As campinas estavam tostadas como se acaso uma torrente de fogo as
houvesse sapecado; as folhas enroscavam-se, engelhavam-se como se fossem
frisadas por um ferro encandescente; as avezinhas abandonavam seus ninhos e em
bandos partiam pipilando; as águas decresciam e o Gao, mugindo lugubremente nos
campos, tombava exangue. A miséria invadia tudo de um modo sinistro.” (Ataliba, O Vaqueiro, 2012, p.67)

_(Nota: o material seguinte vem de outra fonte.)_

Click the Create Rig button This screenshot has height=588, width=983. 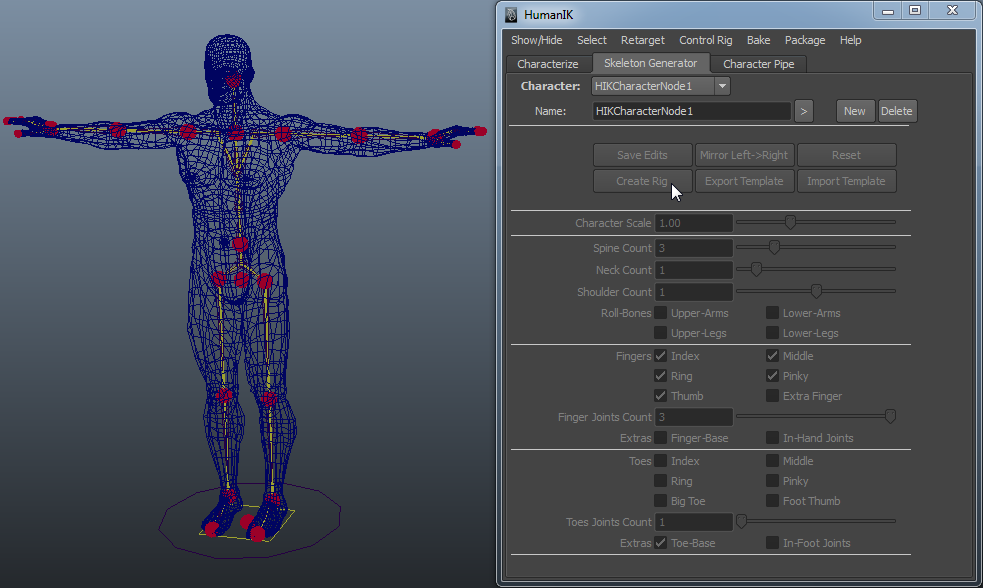(x=642, y=181)
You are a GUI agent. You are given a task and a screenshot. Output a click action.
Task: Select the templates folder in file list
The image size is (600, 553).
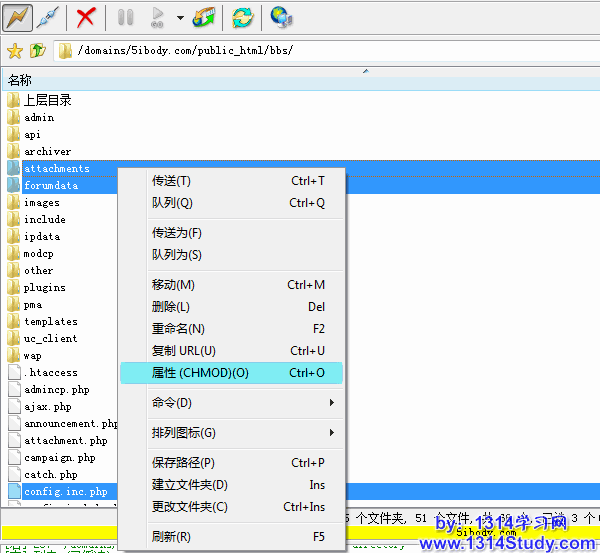pos(50,322)
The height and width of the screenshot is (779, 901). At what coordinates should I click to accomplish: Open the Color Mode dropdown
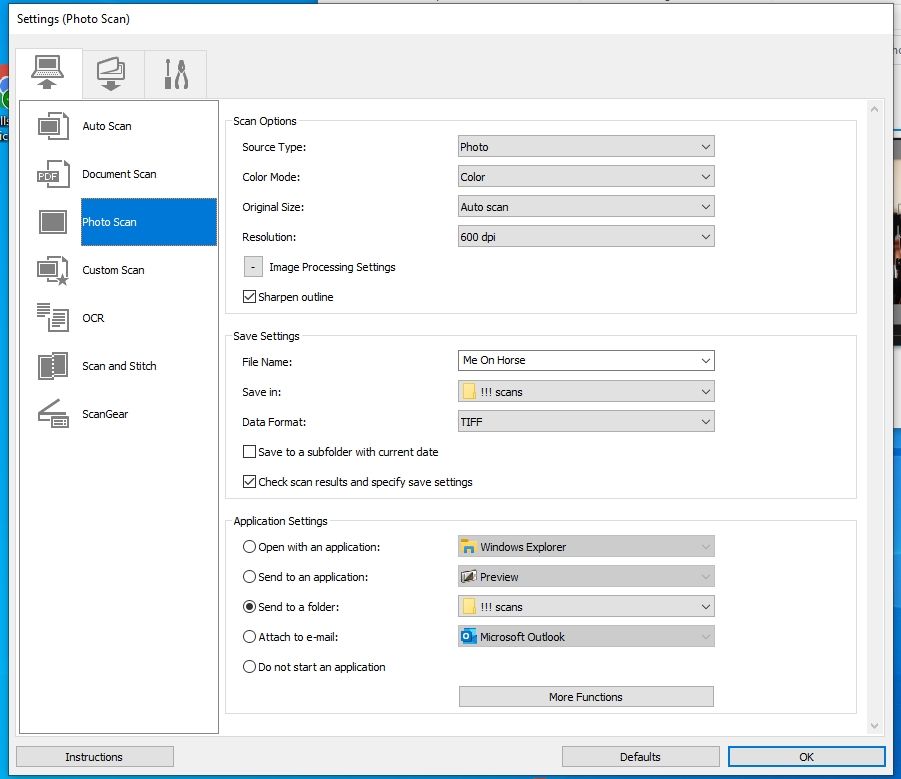click(586, 177)
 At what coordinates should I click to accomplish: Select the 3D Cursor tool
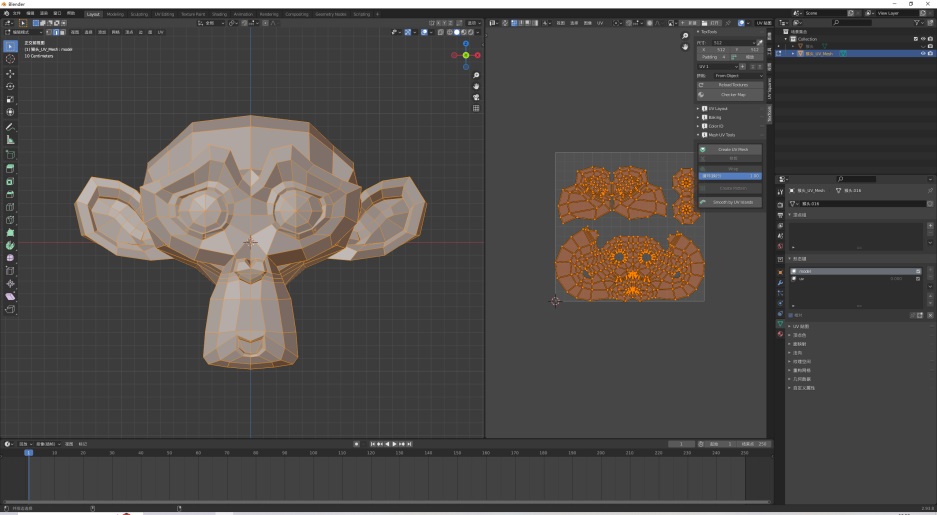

Ataliba, o vaqueiro, narrativa publicada por Francisco Gil Castelo
Branco, é composta por 10 capítulos. O fragmento apresentado foi transcrito do
início do capítulo V. Trata-se do momento na obra em que a representação
idílica do sertão cede espaço para as agruras provenientes da seca, que se
aproxima de maneira arrebatadora e irá transfigurar não apenas a paisagem amena
dos 4 primeiros capítulos numa ambiente hostil e degradante, mas também a vida
dos personagens, sobretudo seus protagonistas.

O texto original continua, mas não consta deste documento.